For a full year I have lived in a house that has one of these.
It’s a hot summer and I’m delighted that it can not only heat but also keep my place cool!
Now I got an email from my electricity provider that during the last weeks (I was at home most of the time) my electricity consumption was roughly twice of what it usually is.
Hence my question: compared to its heating capabilities, does a heat pump use much more electricity for cooling?
I’m not looking for a scientific breakdown.
edit:
Thanks for all replies so far. Cooling seems to be trickier than heating and I should keep my windows closed, which just feels wrong during summer… but apart from that cooling does not use more energy than heating.
They’re great, aren’t they?
Heat pumps normally use more electricity to heat than to cool, so it’s surprising that the opposite was happening for you.
My bills have always been lower in the summer. The only time the bills have been unusually high was when there was a problem with the connection between the main electrical supply and the pump, causing it to keep restarting and use more energy.

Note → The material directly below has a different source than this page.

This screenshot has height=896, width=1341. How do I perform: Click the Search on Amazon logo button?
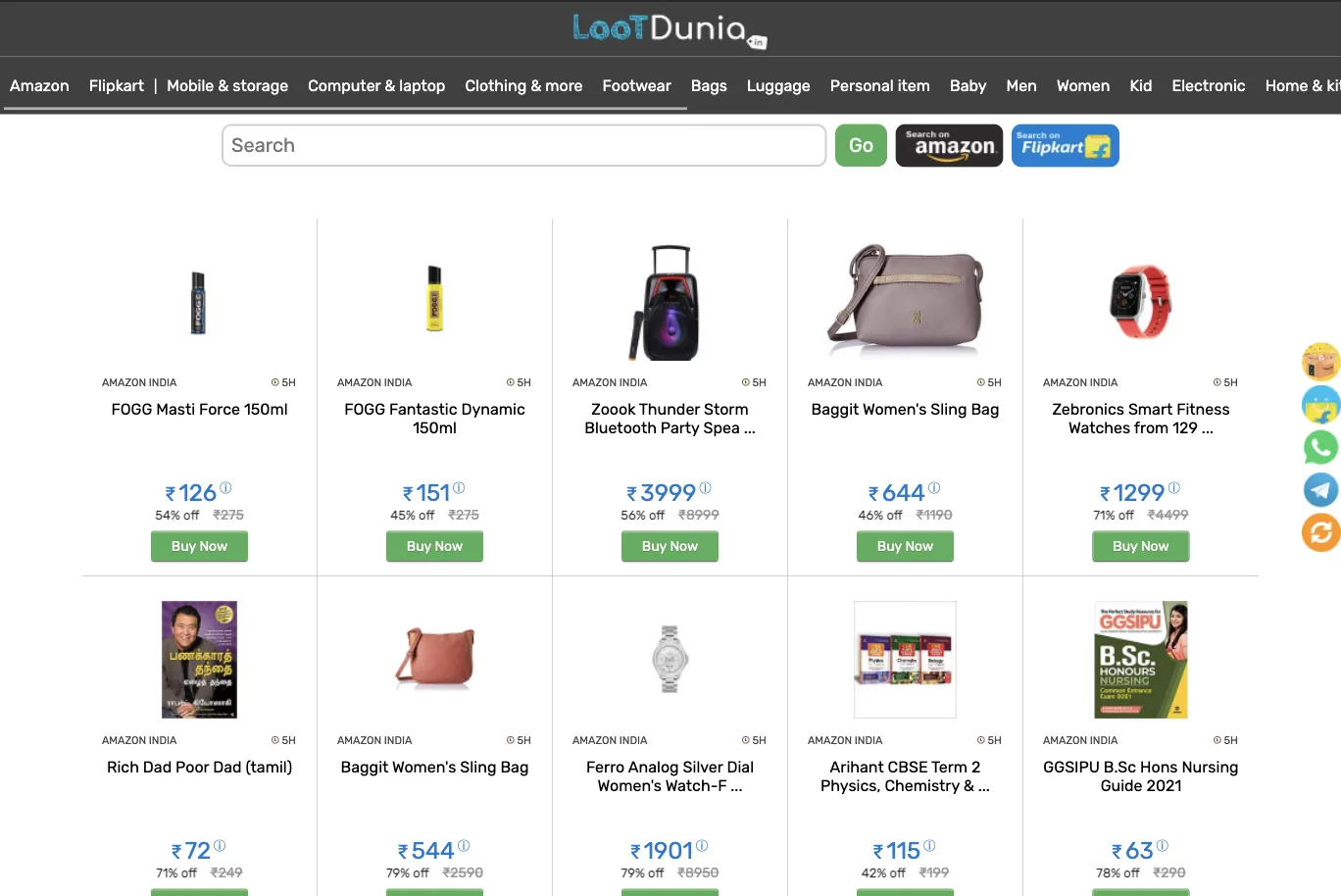coord(949,145)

Why would they use more energy in one direction versus another? This doesn’t really make sense to me. Heating and cooling is just swapping which element is the condenser and which element is the evaporator.

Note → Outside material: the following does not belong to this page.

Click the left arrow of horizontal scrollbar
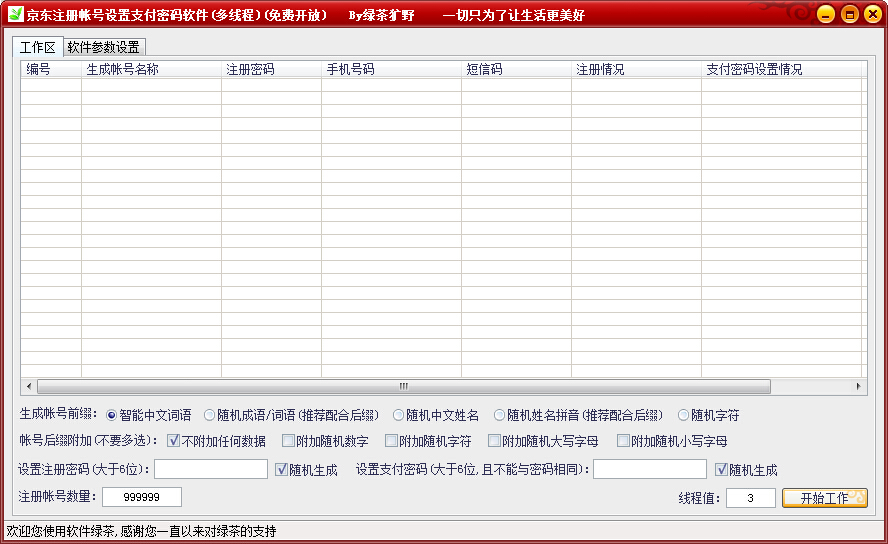This screenshot has height=544, width=888. coord(28,386)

Like other commentators have already stated, the conditions (temperature difference) in winter and summer are different.
However, if the temperature differences are the same, only reversed, heating requires less energy than cooling, as the (electric) power is also transformed to heat which in winter, when in heating mode is also usable heat, while in summer, it adds to the heat that needs to be discharged outdoors.E.g. a heat pump with a electric power consumption of 1 kW and a COP of 5 transfers 5 kW usable heat, but has only a cooling power of 4 kW (and thus, an EER of 4).

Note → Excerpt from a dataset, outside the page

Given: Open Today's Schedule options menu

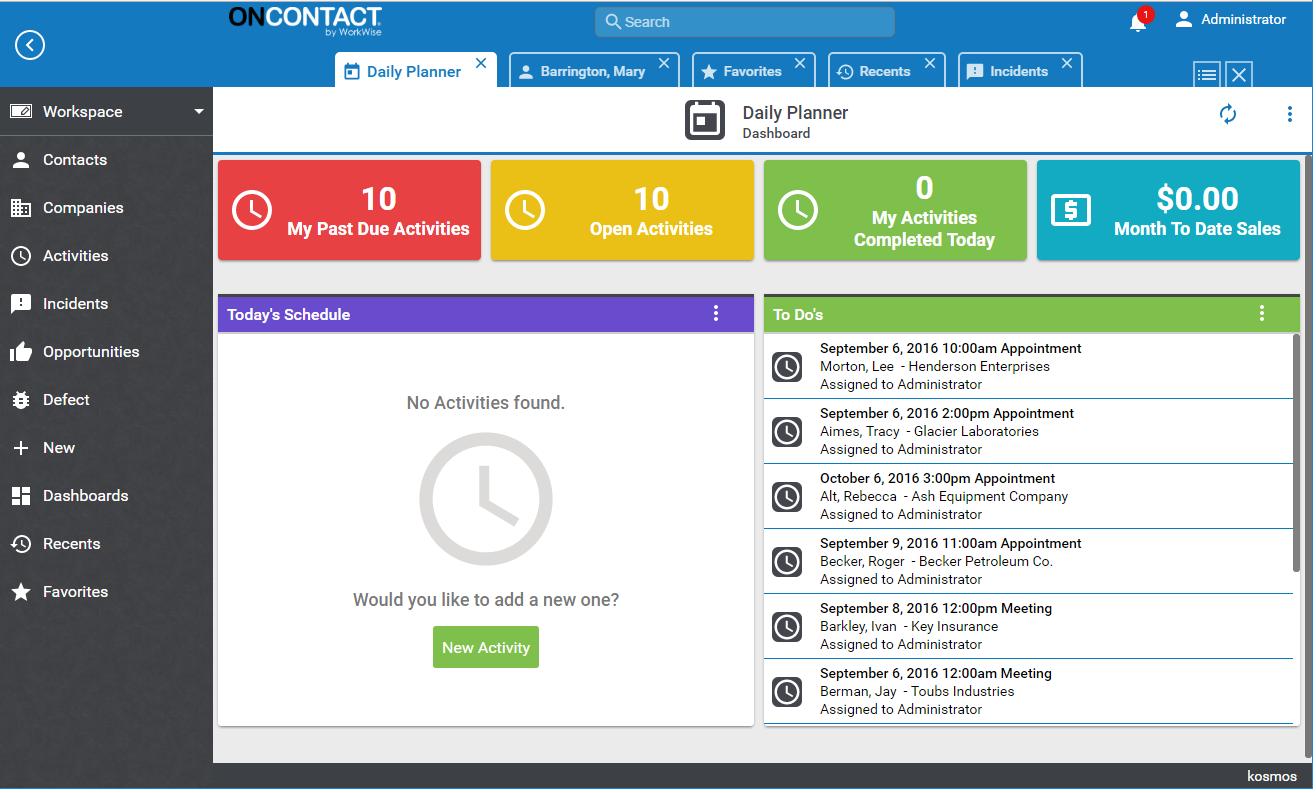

There’s the answer I was looking for.
Do you think your example is realistic? That would be 20% - a relevant difference. Not ALL the electrical power consumption will be turned into inside heat I guess?
The line pressures are much higher when heating so the compressors are having to work harder. Plus some units have resistive heaters in the compressors that come on during low temps.
Why would they use more energy in one direction versus another? This doesn’t really make sense to me. Heating and cooling is just swapping which element is the condenser and which element is the evaporator.
The gradient determines that. Moving heat energy from inside ambient 25°C to outside ambient 30°C is easier than moving heat energy from outside ambient 5°C to inside ambient 20°C, for example.
Heat pumps move heat. In the summer, it’s pulling heat from inside and moving it outside and the opposite of that in the winter.
Basically, the temperature differential is what makes the difference. The larger the differential, the more energy it has to use.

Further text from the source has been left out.